What does that have to do with property and value? It’s really simple: people will pay more for the things that they think are ‘worth it’. This can be explained in economics by supply and demand curves, and that will be a topic for a later article, but let’s talk about it in terms of price, value and worth. Three little words, often mistakenly thought to be synonyms of each other, but three words that actually explain how all markets, and specifically (for this article) property markets, work.
“Value is just a professional estimate of price when there isn’t an actual sale”

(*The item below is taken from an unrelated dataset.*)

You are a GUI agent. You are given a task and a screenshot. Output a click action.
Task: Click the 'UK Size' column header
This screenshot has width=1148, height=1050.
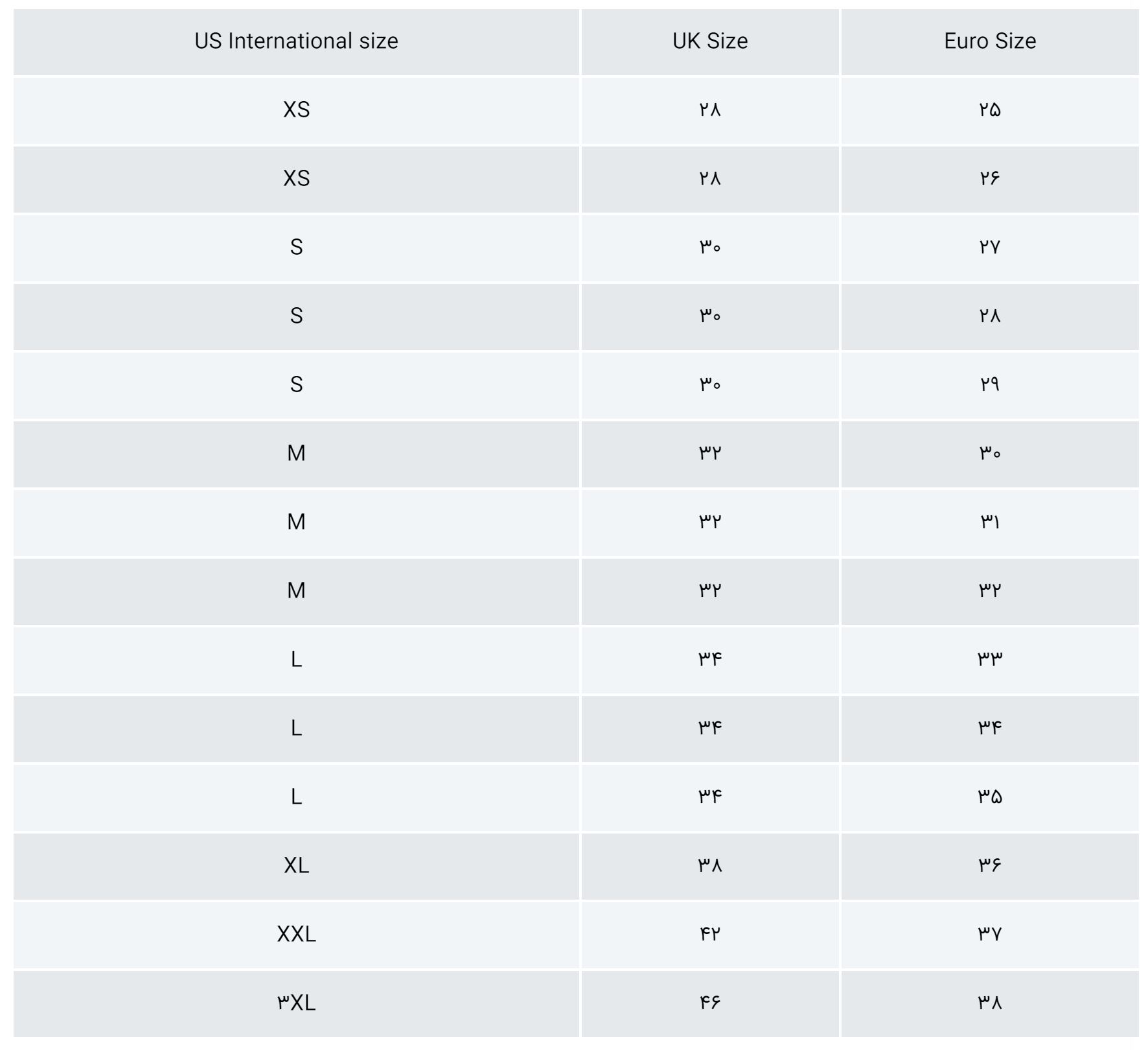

Worth is the driver of price. A successful bidder, at auction or tender, will be the one who thinks that the item is worth the most and will outbid other bidders. That will determine the price, the observable exchange point. And value is just a professional estimate of price when there isn’t an actual sale.
Markets are driven by changes in perceived worth. Prices rise when more people increase their worth assessment of a particular item. Witness the rise in price of horticultural items during lockdown. The same is true of rents and capital value of properties. Everything is linked in an economic ecosystem.
The value of garden centres increased last year as the demand for their products increased. The rent on logistic units increased last year as the demand for e-warehousing increased exponentially with the rise in online shopping.
Conversely, high-street retail suffered not just because of lockdown, but because the pandemic accelerated the existing trend away from physical shopping such that turnovers of many shops fell significantly and the already tenuous relationship between the tenant’s affordability and the rent demanded (and agreed and fixed in better times) by the landlord died.
Indeed, when talking to corporate occupiers, be it of retail or office space, it is clear that many will not be able to afford the rents previously agreed and that survival will only be secured if rents are rebased significantly. Indicative figures of 40-50% falls in retail and office rents are not unusual. This brings into play another calculation of worth: the worth of the property to the owner.
They may decide that it is no longer worth keeping the property as, say, a retail unit and decide that the potential returns are better if the property is converted to, say, residential. So as the consumer worth of the space declines, the retailer’s worth of the space declines, and the worth of the space to the owner also declines. Everything flows and that, in turn, can either change the owner’s attitude to an acceptable return for the asset if left as a shop or trigger a repurposing, refurbishment or redevelopment as another use.
This relationship between the end user and the owner of the asset has always been so, but the abrupt readjustment of markets during Covid has highlighted and reminded us of how linear the connection can be.
As I have said many times, to understand property investment, you need to understand people and consumer behaviour. If you solely look at property assets as financial cash flows, you will be exposed every time market sentiment shifts.
I am not saying that being a disciple of behaviourism will give you a crystal ball, or indeed the tools to manage change better, but it will help you understand property and be proactive with your portfolio. Look at the fundamentals, understand how markets work, understand how people think and try to recognise what people want and the worth of achieving that desire. If you do that, you will understand property markets and that will help you maximise the worth of your assets.
As Benjamin Franklin once said, “An investment in knowledge pays the best interest.”